▸ OBJECTIVE: Reproduce the lines beginning with the one that contains "Viewport: 1456px width, 827px" and continuing through the one that contains "pos(1229,524)", substituting "High speed" for "Medium speed" and changing nothing else.

A run of records
-- Begin --
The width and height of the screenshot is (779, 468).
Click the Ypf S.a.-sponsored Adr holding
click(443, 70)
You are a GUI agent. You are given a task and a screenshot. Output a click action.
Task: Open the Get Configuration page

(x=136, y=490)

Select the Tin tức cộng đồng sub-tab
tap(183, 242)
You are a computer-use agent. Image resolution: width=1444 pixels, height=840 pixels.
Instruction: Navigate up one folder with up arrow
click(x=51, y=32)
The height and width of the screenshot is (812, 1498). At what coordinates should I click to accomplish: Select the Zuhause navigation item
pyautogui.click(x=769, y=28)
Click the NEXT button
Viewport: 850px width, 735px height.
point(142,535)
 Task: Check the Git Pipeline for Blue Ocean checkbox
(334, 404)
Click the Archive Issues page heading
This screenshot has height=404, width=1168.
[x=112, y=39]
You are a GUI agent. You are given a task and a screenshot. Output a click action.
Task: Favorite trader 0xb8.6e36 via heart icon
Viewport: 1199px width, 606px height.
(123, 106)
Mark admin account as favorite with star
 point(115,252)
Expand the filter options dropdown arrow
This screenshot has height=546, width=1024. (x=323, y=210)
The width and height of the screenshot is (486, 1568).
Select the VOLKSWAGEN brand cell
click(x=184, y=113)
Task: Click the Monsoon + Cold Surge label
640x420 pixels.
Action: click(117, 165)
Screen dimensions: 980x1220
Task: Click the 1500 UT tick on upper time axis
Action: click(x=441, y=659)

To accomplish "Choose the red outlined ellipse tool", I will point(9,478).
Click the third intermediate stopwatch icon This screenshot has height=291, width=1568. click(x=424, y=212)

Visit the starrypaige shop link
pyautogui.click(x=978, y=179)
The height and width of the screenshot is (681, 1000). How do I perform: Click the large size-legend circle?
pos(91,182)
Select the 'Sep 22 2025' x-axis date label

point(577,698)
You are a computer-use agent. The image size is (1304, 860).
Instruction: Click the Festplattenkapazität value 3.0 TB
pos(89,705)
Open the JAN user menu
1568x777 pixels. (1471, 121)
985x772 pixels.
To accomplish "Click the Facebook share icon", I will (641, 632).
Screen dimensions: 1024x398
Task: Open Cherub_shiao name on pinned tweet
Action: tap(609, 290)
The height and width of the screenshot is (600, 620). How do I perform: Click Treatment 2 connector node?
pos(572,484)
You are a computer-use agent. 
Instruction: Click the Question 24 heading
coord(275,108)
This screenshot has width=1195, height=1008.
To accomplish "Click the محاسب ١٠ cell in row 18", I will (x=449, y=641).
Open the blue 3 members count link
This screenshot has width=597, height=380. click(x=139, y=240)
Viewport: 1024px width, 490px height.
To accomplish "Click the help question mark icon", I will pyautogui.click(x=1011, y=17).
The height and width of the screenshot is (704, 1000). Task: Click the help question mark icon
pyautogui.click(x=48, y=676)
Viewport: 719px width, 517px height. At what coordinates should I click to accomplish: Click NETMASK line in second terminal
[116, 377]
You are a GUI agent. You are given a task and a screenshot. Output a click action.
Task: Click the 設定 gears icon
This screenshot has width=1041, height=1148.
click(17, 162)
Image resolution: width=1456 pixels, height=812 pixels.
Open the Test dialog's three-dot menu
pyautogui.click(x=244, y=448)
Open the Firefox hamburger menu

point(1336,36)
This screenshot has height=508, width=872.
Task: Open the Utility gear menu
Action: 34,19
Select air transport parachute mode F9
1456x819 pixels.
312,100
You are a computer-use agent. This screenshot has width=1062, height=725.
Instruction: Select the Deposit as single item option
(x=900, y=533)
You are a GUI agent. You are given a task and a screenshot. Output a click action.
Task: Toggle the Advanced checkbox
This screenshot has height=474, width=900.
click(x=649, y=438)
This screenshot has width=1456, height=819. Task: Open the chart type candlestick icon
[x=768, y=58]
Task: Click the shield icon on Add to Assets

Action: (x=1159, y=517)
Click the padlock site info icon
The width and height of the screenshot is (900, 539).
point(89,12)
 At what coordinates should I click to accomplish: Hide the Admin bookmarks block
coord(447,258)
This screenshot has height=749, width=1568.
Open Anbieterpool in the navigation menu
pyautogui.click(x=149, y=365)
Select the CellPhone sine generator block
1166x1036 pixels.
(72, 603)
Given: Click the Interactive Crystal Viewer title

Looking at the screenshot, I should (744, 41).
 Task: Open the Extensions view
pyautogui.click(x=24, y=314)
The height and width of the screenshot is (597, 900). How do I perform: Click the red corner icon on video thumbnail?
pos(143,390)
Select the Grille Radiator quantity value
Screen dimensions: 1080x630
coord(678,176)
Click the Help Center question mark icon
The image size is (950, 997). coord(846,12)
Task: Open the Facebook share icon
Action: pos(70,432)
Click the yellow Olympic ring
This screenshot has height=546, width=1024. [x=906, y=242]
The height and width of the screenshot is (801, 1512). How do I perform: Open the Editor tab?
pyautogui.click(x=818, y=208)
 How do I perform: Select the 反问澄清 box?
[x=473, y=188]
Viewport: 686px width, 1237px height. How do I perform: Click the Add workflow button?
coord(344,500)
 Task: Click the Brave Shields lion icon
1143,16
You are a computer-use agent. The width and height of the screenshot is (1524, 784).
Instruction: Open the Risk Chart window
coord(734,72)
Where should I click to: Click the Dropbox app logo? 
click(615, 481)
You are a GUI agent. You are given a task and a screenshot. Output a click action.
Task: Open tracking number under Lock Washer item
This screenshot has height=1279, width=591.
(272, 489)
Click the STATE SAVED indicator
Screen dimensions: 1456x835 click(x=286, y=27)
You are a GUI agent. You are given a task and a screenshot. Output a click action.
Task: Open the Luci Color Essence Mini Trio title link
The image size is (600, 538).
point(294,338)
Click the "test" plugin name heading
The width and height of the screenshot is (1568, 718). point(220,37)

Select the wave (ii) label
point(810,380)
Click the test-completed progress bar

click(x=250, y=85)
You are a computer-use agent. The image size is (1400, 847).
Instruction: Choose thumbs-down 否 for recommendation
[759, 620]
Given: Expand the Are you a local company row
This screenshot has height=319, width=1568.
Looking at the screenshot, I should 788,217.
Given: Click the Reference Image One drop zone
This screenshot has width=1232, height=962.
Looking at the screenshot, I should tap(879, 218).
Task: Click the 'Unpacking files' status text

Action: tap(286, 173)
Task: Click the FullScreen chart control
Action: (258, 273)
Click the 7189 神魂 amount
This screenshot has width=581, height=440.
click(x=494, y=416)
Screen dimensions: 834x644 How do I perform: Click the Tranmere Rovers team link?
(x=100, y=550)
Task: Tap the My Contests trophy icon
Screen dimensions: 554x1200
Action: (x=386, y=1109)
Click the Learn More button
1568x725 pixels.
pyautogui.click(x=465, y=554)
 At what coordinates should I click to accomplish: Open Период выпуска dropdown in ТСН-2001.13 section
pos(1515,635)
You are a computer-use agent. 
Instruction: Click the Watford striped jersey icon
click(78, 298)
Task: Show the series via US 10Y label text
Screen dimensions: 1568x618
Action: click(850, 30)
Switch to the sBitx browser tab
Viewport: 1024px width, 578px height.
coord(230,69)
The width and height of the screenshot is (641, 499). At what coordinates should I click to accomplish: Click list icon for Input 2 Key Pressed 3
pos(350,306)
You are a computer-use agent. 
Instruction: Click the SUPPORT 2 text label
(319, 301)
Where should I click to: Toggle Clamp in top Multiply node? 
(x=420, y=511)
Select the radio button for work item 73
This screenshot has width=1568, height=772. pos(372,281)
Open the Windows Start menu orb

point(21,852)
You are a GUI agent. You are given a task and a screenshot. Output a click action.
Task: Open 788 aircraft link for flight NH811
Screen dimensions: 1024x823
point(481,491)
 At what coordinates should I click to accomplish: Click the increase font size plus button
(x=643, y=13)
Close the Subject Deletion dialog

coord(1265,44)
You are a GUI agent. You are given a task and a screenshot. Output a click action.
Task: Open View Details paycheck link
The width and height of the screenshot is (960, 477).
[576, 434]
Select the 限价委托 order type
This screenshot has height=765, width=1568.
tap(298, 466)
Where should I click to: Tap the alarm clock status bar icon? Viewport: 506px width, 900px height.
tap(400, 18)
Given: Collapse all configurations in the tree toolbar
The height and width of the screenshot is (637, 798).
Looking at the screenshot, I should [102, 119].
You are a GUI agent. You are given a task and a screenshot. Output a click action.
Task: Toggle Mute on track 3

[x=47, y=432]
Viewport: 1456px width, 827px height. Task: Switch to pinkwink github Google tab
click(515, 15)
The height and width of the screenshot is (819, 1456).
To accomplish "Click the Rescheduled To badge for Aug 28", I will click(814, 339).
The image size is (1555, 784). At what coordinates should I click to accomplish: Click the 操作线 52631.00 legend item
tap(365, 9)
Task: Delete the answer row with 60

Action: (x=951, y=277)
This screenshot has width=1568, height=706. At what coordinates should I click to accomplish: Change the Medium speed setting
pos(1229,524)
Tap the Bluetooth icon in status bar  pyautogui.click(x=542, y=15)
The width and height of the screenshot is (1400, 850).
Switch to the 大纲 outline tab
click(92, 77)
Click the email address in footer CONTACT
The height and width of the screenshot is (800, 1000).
-- End --
▸ THE SOLUTION:
Viewport: 1456px width, 827px height. Task: Switch to pinkwink github Google tab
click(515, 15)
The height and width of the screenshot is (819, 1456).
To accomplish "Click the Rescheduled To badge for Aug 28", I will click(814, 339).
The image size is (1555, 784). At what coordinates should I click to accomplish: Click the 操作线 52631.00 legend item
tap(365, 9)
Task: Delete the answer row with 60

Action: (x=951, y=277)
This screenshot has width=1568, height=706. At what coordinates should I click to accomplish: Change the High speed setting
pos(1229,524)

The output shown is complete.